Se ha repetido demasiadas veces, pero tal vez nunca sean demasiadas, en la sociedad capitalista todo es mercancía, todo, y como hemos podido comprobar infinidad de veces, el dolor también.

¿Qué papel le queda a la cultura en una sociedad como la nuestra, donde casi todo se valora en términos políticos (más bien partidistas)?

No creo que en esta sociedad todo se valore en términos políticos ni aun reduciendo lo político a los intereses partidistas. En la sociedad actual lo que priman son los intereses económicos. Son esos intereses los que «gestionan» la política y no la política la que regula lo económico. La cultura en principio debería referirse al «cultivo» de aquellas facultades humanas que permiten una mejor definición y búsqueda del interés común o del espacio de lo común. Pero en las sociedades capitalistas el bien común no existe a no ser como retórica demagógica. Por eso a la cultura sólo le quedan dos papeles posibles: o «cultivar», en condiciones de extrema dificultad y sequedad del terreno, aquellas facultades humanas que sirvan para la transformación de este sistema o aceptar el papel de adorno demagógico de los intereses económicos a los que solo importa la Cultura de la rentabilidad.

Los medios de comunicación a menudo se convierten en expresiones de partidos políticos concretos. ¿Cómo afecta esto a su deber de informar y a la libertad de expresión?

> [Datos disponibles]

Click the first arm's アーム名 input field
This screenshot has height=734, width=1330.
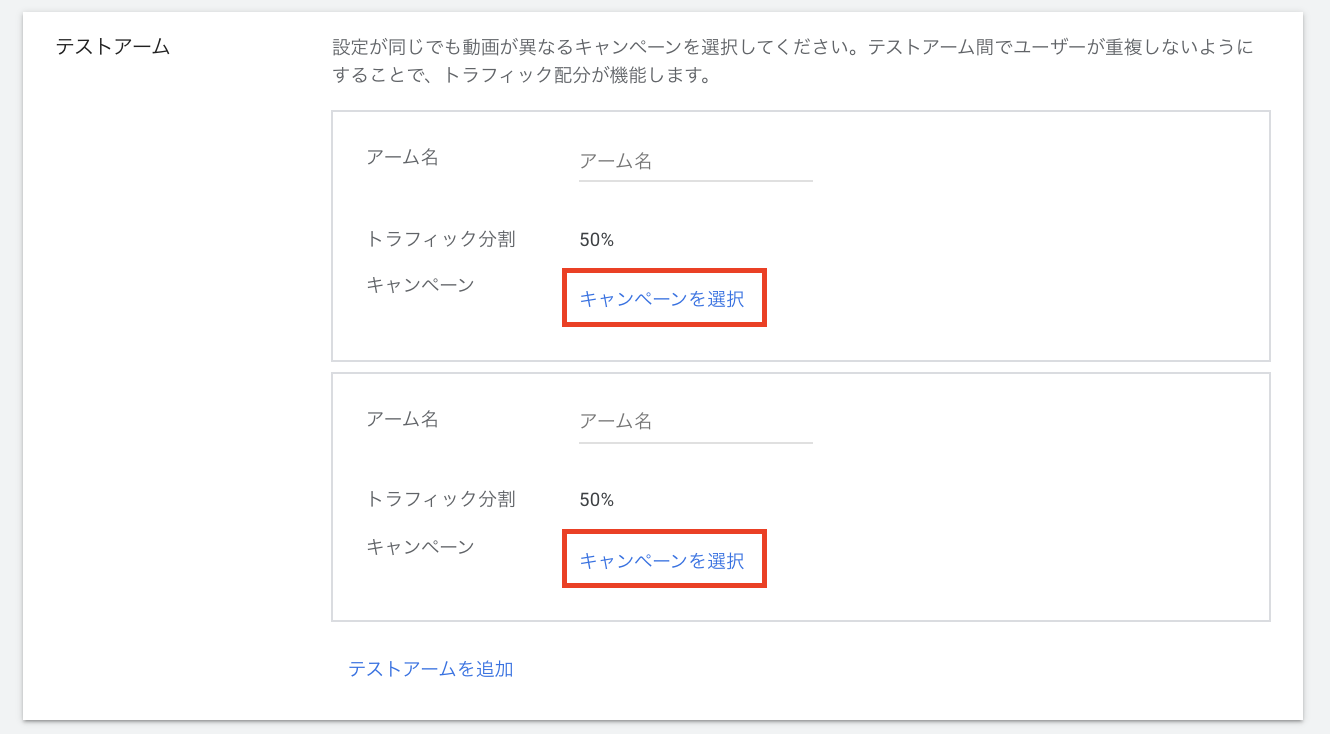(695, 162)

> [Consignas]
[a] Transcribe del texto sobre la cultura en la sociedad capitalista todo lo que va desde "Los medios de" hasta "libertad de expresión?".
[b] Enumera todas las palabras que el texto sobre la cultura en la sociedad capitalista pone entre comillas angulares («»).
[c] Prosigue el texto sobre la cultura en la sociedad capitalista a partir de su última frase.
Los datos provienen de una fuente distinta a la del texto.

> [Respuestas del ejercicio]
[a]
Los medios de comunicación a menudo se convierten en expresiones de partidos políticos concretos. ¿Cómo afecta esto a su deber de informar y a la libertad de expresión?

[b] «gestionan», «cultivo», «cultivar»

[c]
Conviene recordar que la libertad de expresión aparece siempre unida al derecho a difundir aquello que se expresa. Sin embargo, sólo los medios de comunicación estatal tienen en teoría la obligación de garantizar el acceso de los grupos sociales y políticos significativos, obligación que en la práctica no suele cumplirse. De modo que el derecho a un ejercicio real de la libertad de expresión en nuestra sociedad está claramente subordinado a la disposición de recursos económicos abundantes con los que poner en pie una gran empresa de comunicación. No es que las pequeñas publicaciones no puedan expresar opiniones libremente, lo que no pueden hacer es difundirlas para que actúen en igualdad de condiciones a cómo lo hacen las grandes empresas. Esto en la práctica supone que no hay una posibilidad real de discutir, argumentar, refutar aquellas expresiones que se consideren erróneas, malintencionadas o contrarias al bien común y que estén siendo difundidas por esos medios. El hecho de que a su vez los grandes medios puedan estar más o menos vinculados a partidos políticos concretos entorpece aún más la posibilidad de argumentar, pero lo que me parece más grave es que estando la comunicación indisolublemente unida a la dirección social, puesto que, como es sabido, el objetivo de la comunicación es influir y afectar intencionalmente, esa dirección social quede en manos de empresas cuya finalidad sólo es y sólo puede ser la obtención de un beneficio económico.

En muchas ocasiones, para periodistas, escritores, intelectuales, etc., resulta claramente beneficioso instalarse en lo «políticamente correcto». Dada esta situación, ¿cree que es cada vez más difícil ejercer la libertad de expresión?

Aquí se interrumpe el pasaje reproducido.